Here is a block of records. Copy every line in it that includes "JRPG".

(Stored records)
★ ★ ★ ★ ★

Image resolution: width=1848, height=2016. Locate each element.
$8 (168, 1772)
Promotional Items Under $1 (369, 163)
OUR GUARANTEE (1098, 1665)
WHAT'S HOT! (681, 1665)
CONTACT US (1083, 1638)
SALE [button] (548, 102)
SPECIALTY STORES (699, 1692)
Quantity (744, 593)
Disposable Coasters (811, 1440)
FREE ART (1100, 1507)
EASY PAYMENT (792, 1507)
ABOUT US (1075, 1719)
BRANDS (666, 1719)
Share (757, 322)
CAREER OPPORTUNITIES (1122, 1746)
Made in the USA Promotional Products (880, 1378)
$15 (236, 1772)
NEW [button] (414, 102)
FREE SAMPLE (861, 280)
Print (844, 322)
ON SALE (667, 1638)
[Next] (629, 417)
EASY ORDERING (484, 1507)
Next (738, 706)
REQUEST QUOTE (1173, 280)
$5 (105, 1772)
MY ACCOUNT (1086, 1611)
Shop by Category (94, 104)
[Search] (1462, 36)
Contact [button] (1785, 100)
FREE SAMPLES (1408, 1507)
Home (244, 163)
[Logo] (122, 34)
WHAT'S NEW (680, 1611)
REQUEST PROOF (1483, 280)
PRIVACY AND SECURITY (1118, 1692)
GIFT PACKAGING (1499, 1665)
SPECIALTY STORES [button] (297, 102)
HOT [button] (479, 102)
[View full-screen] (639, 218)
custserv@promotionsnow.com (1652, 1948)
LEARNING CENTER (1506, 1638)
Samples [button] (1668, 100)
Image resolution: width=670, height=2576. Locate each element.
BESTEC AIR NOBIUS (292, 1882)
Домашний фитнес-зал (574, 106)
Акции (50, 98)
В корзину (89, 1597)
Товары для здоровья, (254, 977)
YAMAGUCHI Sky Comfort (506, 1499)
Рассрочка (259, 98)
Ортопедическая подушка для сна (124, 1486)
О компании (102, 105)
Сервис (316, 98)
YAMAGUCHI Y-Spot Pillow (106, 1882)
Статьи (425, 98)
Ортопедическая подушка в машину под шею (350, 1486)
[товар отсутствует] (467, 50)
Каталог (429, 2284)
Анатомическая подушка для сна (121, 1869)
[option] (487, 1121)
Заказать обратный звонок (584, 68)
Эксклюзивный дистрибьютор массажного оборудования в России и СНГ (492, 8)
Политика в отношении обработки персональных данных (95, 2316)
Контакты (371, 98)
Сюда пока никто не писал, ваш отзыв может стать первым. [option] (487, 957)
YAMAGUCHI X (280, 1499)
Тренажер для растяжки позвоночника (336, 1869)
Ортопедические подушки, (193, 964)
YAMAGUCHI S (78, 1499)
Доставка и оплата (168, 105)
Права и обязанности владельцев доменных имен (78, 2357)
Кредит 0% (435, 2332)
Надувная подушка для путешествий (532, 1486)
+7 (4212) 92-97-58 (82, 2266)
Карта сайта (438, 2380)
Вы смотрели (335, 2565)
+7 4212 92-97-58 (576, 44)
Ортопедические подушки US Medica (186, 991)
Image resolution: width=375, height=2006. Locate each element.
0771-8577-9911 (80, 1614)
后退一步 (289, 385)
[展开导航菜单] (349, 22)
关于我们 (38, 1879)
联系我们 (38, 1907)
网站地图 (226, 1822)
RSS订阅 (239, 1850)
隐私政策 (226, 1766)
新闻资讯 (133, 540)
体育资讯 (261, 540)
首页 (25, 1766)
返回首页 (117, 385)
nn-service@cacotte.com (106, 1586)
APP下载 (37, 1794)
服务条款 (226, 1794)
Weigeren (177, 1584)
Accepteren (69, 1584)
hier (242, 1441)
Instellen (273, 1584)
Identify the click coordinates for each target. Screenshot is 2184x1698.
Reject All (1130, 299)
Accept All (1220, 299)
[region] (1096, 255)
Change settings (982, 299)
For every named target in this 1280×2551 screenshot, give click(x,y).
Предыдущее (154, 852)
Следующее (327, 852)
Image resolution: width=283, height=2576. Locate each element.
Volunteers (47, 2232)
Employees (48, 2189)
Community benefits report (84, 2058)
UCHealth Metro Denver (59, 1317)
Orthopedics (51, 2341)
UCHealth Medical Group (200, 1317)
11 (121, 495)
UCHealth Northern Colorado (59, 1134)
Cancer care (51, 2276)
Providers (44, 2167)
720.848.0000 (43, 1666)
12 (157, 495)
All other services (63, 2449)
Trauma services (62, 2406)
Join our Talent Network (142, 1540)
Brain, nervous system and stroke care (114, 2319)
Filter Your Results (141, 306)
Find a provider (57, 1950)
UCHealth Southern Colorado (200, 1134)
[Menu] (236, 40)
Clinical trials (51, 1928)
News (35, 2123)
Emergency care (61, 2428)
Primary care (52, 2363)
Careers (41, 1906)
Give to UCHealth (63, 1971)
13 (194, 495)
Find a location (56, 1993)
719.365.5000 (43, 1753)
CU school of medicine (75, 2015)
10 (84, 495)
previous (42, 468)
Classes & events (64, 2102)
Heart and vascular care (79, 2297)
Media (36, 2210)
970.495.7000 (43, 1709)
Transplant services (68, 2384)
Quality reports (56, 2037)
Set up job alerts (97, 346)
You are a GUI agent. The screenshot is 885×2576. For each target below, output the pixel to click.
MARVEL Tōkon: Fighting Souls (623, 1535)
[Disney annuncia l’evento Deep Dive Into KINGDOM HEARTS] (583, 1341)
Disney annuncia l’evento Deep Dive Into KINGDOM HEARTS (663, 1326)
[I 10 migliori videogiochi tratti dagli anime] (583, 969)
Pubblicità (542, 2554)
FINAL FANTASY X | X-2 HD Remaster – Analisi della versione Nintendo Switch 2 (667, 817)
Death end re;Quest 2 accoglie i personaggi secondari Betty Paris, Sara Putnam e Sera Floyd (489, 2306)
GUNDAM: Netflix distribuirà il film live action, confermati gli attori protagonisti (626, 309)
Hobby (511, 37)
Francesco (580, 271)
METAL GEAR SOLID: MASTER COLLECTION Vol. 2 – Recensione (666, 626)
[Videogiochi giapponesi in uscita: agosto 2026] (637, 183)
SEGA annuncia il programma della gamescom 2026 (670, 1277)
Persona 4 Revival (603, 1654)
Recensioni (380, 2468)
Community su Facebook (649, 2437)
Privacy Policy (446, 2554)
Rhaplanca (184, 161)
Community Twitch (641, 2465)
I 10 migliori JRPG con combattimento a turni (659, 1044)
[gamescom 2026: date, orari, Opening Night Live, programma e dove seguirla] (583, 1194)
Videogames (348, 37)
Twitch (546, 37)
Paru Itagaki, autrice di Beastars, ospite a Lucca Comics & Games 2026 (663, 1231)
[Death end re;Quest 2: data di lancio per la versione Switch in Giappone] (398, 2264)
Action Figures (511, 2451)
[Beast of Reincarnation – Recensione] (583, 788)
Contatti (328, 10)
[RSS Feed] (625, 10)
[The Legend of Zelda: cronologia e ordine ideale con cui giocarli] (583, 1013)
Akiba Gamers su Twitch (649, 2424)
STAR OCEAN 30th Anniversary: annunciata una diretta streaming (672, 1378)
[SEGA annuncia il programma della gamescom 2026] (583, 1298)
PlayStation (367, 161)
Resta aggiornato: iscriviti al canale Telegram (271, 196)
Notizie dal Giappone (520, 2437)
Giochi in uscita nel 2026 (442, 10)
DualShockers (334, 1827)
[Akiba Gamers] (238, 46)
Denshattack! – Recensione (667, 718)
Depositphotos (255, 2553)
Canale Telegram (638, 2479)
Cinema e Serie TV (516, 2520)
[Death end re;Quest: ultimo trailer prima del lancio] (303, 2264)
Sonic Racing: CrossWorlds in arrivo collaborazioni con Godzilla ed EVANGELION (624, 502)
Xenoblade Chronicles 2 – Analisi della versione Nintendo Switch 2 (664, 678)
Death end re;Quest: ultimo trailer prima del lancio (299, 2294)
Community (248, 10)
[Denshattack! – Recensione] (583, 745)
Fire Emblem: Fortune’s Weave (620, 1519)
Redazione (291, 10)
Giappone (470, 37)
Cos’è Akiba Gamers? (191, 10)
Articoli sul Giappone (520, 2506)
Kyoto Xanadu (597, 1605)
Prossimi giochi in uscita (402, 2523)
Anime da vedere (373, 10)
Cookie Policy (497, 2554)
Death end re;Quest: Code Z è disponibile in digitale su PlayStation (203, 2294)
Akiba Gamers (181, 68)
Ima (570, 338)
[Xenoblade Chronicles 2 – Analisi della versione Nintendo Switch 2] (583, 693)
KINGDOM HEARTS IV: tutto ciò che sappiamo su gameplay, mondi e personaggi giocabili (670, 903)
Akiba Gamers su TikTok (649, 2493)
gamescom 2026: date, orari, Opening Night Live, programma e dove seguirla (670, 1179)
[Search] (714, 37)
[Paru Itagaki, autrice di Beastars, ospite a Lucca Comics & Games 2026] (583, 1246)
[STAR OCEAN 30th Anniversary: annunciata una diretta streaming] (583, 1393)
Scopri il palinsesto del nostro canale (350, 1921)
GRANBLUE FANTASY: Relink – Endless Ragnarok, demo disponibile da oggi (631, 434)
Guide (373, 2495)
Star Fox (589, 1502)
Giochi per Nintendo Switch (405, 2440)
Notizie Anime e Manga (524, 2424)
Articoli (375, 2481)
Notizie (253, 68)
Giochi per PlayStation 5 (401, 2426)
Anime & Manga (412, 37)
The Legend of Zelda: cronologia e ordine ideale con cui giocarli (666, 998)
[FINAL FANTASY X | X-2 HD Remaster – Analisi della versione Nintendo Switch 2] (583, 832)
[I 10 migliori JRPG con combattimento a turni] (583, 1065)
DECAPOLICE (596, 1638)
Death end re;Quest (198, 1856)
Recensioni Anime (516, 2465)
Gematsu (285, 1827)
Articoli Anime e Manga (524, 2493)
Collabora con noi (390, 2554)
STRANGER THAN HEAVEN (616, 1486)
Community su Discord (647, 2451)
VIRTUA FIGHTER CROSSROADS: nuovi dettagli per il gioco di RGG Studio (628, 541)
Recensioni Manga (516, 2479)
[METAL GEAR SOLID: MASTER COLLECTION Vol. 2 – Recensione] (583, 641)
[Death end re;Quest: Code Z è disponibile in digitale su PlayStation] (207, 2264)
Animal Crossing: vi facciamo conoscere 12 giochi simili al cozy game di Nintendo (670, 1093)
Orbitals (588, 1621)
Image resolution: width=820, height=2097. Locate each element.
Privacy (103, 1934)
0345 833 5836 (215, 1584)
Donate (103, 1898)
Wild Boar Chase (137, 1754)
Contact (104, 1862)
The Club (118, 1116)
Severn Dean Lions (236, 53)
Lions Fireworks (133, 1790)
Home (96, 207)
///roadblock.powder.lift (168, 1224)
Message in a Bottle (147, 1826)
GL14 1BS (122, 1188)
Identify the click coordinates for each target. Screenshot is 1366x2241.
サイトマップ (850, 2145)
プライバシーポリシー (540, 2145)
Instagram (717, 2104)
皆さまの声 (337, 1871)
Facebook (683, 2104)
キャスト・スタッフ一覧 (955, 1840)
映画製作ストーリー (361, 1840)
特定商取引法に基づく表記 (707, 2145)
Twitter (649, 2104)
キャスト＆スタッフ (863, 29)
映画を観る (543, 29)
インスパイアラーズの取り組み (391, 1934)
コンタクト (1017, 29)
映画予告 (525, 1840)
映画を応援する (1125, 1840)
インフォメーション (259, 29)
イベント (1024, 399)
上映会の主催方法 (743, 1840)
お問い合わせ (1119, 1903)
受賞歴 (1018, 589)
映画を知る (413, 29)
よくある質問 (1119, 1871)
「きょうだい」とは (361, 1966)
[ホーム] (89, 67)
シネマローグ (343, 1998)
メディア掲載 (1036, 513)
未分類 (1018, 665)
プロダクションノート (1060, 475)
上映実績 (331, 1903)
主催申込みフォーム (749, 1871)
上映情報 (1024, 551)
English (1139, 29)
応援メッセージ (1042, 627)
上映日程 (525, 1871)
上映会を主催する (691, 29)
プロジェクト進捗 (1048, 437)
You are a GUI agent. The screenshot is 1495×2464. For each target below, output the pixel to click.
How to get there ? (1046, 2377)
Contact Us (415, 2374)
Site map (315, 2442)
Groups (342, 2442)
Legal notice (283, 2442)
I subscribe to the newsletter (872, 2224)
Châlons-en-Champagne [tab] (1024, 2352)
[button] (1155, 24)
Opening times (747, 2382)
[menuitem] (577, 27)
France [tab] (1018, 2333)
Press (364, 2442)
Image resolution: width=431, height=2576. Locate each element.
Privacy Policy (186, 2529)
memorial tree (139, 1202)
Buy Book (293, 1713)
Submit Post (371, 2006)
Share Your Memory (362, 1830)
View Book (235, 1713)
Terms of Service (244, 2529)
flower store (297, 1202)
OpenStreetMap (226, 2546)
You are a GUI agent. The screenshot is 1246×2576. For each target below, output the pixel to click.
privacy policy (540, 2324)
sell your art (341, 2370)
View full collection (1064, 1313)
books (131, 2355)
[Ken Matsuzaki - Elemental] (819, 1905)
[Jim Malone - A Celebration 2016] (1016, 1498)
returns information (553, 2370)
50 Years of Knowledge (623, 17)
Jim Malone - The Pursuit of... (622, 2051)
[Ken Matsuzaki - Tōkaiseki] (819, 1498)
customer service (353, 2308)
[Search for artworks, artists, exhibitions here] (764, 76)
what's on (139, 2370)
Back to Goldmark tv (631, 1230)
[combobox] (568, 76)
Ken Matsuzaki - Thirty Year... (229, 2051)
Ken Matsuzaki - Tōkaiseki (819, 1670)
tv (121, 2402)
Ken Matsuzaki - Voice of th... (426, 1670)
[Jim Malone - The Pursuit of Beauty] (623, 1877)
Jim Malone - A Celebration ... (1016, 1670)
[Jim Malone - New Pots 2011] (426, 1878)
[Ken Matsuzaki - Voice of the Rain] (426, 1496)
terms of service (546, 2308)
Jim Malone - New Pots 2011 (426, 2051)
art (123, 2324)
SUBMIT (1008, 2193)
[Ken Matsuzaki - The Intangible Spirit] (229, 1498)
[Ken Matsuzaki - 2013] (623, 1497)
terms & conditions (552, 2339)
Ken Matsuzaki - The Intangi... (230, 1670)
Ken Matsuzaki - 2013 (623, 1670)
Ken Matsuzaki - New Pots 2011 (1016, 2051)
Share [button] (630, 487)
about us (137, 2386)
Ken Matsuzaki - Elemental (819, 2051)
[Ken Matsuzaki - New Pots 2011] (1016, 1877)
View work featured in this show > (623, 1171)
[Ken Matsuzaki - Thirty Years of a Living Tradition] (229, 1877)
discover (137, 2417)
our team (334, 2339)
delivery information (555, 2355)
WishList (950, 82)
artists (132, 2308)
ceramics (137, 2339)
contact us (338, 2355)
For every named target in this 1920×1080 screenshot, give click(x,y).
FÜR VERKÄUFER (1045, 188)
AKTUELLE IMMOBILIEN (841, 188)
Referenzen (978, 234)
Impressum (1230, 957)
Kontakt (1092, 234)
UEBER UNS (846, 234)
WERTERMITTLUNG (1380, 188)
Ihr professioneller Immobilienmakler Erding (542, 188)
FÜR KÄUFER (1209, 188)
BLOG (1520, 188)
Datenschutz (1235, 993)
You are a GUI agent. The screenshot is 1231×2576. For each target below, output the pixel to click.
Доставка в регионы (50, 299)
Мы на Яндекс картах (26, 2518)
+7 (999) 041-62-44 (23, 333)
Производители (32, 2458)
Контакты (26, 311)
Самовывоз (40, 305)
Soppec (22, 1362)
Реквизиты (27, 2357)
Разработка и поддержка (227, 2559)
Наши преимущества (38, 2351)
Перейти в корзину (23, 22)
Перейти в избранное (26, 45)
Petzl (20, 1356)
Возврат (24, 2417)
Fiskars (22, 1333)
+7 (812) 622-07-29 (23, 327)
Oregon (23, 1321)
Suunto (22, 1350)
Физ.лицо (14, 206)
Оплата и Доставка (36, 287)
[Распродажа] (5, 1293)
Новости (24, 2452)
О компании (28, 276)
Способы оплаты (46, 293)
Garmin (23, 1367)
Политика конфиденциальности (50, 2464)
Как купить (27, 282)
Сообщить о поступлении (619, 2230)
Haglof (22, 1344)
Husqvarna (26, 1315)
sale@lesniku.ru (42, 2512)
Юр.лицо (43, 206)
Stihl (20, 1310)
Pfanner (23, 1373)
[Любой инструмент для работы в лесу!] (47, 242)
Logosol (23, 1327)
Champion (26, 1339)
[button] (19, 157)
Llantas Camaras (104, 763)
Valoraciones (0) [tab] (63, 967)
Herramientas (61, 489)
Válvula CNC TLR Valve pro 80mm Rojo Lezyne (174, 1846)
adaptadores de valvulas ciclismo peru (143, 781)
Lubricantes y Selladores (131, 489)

★ ★ ★ ★ ★

**Problem solution**
I 10 migliori JRPG con combattimento a turni (659, 1044)
[I 10 migliori JRPG con combattimento a turni] (583, 1065)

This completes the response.